What happens when you no longer have that relationship to the land, when you are always in transit, unattached to a strip of land? Is it of no surprise that we feel more transient? But still I wonder, do we not always carry, deep inside us, a memory of the land, or lands, that our ancestors came from?

What relationship do I have with the land when I'm in the city? What relationship do I have with this city, this Sao Paulo? It seems sometimes like a place that I just traverse. I am always in transit, on my way somewhere, and then I arrive and go indoors. And hear the roar of the "transito", millions of people moving across the city, their cars inching their way over the tarmac that has been laid over the old swamps of lower Sao Paulo, over streams and rivers that have been forgotten because they are no longer seen. But that still pulsate underground.

3 comentários:

Unknown disse...

sister, you dug through so much to get to this central idea that is precious, a gem, something we all know deep inside and carry around but rarely articulate with the eloquence, vividness, and boldness that you are writing with.
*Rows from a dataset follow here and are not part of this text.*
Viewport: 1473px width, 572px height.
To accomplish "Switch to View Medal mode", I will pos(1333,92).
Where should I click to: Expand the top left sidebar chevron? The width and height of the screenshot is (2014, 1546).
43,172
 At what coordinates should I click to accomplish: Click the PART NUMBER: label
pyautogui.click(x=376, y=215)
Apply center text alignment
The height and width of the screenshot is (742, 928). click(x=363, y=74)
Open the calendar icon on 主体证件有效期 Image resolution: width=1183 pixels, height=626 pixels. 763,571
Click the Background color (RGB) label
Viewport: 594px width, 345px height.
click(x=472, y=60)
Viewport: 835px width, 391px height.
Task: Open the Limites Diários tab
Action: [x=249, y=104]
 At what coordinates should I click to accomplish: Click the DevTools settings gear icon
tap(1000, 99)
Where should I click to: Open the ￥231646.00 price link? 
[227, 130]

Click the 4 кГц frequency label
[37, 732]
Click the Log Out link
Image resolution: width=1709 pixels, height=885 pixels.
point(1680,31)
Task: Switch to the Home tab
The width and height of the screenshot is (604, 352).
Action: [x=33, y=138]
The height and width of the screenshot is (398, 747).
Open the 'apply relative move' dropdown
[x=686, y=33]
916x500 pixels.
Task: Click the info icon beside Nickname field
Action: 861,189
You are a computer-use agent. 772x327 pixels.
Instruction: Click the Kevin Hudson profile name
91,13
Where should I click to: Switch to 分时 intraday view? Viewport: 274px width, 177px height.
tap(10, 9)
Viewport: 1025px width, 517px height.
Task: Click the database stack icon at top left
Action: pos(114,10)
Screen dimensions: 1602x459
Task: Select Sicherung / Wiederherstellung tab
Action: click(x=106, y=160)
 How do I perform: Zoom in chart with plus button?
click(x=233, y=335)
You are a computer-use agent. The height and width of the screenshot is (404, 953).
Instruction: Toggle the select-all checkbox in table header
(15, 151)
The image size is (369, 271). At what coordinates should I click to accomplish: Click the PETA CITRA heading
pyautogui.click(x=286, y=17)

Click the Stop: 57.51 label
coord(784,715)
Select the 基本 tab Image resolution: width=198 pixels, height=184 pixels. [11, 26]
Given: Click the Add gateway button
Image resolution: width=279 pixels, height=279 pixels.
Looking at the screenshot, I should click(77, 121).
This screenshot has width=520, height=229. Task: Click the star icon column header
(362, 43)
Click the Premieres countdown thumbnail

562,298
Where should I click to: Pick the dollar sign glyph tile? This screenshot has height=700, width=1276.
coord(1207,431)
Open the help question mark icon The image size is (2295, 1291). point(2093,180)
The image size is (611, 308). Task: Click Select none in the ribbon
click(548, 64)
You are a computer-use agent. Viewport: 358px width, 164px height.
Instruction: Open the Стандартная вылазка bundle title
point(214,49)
don't stop here, don't tighten up, let loose, let it all out because it's so freakin' good! Seriously, write on, I think you will some day soon make a living out of it, writing for the world and teaching it to young aspiring writers. Write on because we need you to, because you speak of my experience, of so much of humanity that now-a-days is transient, on the move, landless and rootless... anyway, cheers sister, nice job!

Clara disse...

Nathalie, This is really really good. That string you're pulling is unraveling something and revealing what's underneath - something we all need to see. Can't wait to see more.

Anônimo disse...

as i had promised, i'm gonna comment some things i read.
i dont know if i told you, but when i was in paris i went to a writer's workshop. well, in one hand they were so different, like i was having a 'strong connection' with people from all those distant and 1st world wise intellectual rich countries and there was me, waltinho from brazil, the youngest inside one of the upstairs rooms of 'shakespeare and co'. as i tried vehemently to engage in conversation and get to comment some of those weird people's poems and stories, i had a feeling that they were like members of a secret society which i didnt belong to, and all they spoke wasnt the english i had studied for a some years in a specific private school in sao paulo, nor it was the one i heard in movies/tv. it was kind of a dialect, a mix of chicago old white haired guy's english, los angeles 40-years old woman's english, london's queer teenagers english, parisian crazy lady's english, mute teacher's girlfriend's english, whatever, so i kind of got a little shy and wasnt able to read the poem i had just written during the lunch...
well, what i mean is, the kind of arrogant woman from LA brought some poems she was just about to publish, and one of them had as theme something that reminds me of this specific post on your blog. it was about her feeling after she returned from a trip to some place in africa, might be serra leoa, i dont know, and how she associated the women who got their hands chopped there by the police or government, and some trees in her neighborhood in LA that had been chopped to.
Well, the poem wasnt great or anything, but the Serraleoa-Losangeles connection is in a kind of inverted way, the same as the one you felt (switzerland-saopaulo). the only difference is that she went from a miserable place to one that is considered great despite all the big cities' problems, and you came from a like paradise as you describe to this snobbish little foggy hole called sao paulo.